Ben is almost three, now hes really smart an is just all around wonderful but he sometimes like blanks out an just stares off without really responding an just seems depressed. Some things have led me to believe that they are up to something with ben being around like mybe they dont pay much attention to him. How am I to really know? He has started to lash out an hit people. I feel its from this guys son who seems to lash out from drama with his own mother. But I feel it's worse than that. Thay have been increasingly distant from me an blowing me off. Having asked me for money sometimes to help pay for daycare an whatnot when ive paid off my child support dept an im now current on that so she is actually getting the support checks. They got offended when I bought Ben new shoes because the ones they have for him were way too small. Then compared the situation to Chinese foot binding an how an I quote " the Chinese have been doing it for hundreds of years an it never hurt them" I was like what the hell are you comparing my childs feet to something like that. Im not binding my sons feet here an permanently disfiguring his feet. Why would anyone bring that up? These people are insane is what im thinking. Way too messed up an I didn't even say anything back because they just were too stupid to the fact that what they said does not pertain to my sons tiny feet. I feel thats child abuse if you can think thats ok.

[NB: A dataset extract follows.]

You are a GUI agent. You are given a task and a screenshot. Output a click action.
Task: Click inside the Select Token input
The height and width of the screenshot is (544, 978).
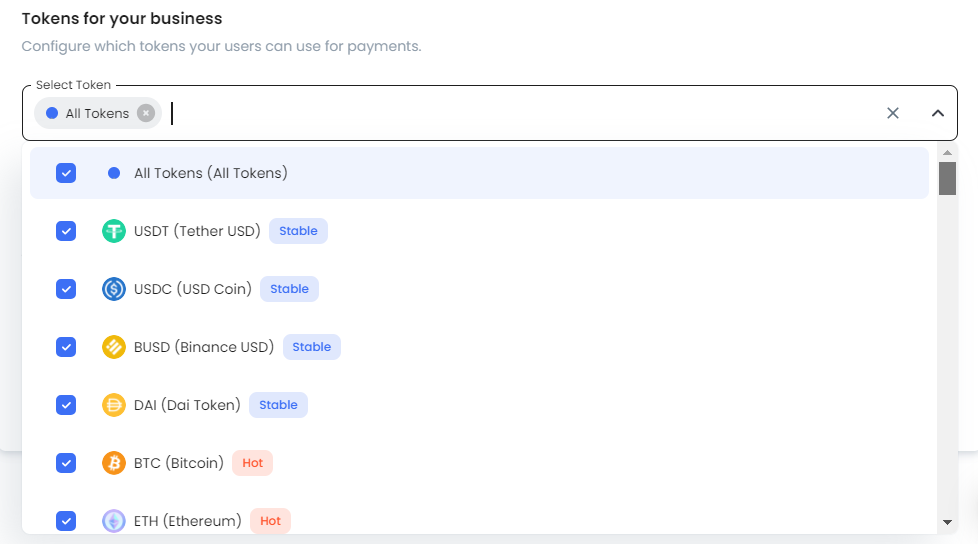(500, 113)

Bm decided to bring another life in this world an im thinking how can someone like you do that to an innocent child when you can barely take care of the ones you have? You cant pay for things you need you forget the things we discuss. You totally ignore me when its time for me to visit with Ben. Granted now I dont have supervised visits its still a struggle to even get him. Im not allowed to pick him up from daycare, as far as I know they have no idea I exist an think this other guy is Bens father, I cant take him overnight, I only have him for a couple hours if that an the drive home is 30 min so I have to cut time off the visits for that. She sometimes takes 15, 20 minutes to even come outside her apartment to get Ben back from me. What really kills me is that Benjamin calls this guy daddy. Ben has called me by my first name an dad or daddy but it crushes my heart when I see him call this scumbag daddy. May be from his own son always saying it but id never have someone else's child call me daddy out of respect. Something isnt right. I notice she cant look me I the eyes anymore, her speech is slurry, she forgets things even to the point of making something up just so I think she didn't forget. She thinks im stupid. Now I know what people lool like when they are on certain drugs. Her eyes a pinned even at nite. She sometimes nods out an has no coordination, I noticed this in her boyfriend or fiancé, whatever he is now but I just have no hard evidence of them being on something other than seeing others an my own sister being on heroine or some opiate. Im not stupid I know something is wrong.
At which point do I confront her an it possibly go way outta hand? Do I go to the police? Possibly get the other two children taken away an Ben gets to be with me which would change the lives of everyone involved. When is it too late? What if im totally wrong an she is somehow just too tired from school which she is supposedly going? Is she taking my support checks an buying drugs? How do I find out? But im not stupid I know she is on something an doing messed up shit. I have no real way to prove anything. I could go on an on about how messed up this situation is an how much more messed up its getting. I have 3 years of messages saved some good but mostly just her being ignorant an ignoring me. I feel I need to act fast before its too late. The children are what concern me. Its really upsetting an scares the hell out of me not knowing what's really going on. Any advice would help. I need help.
Again sorry for the run ons an just being all over with explaining everything.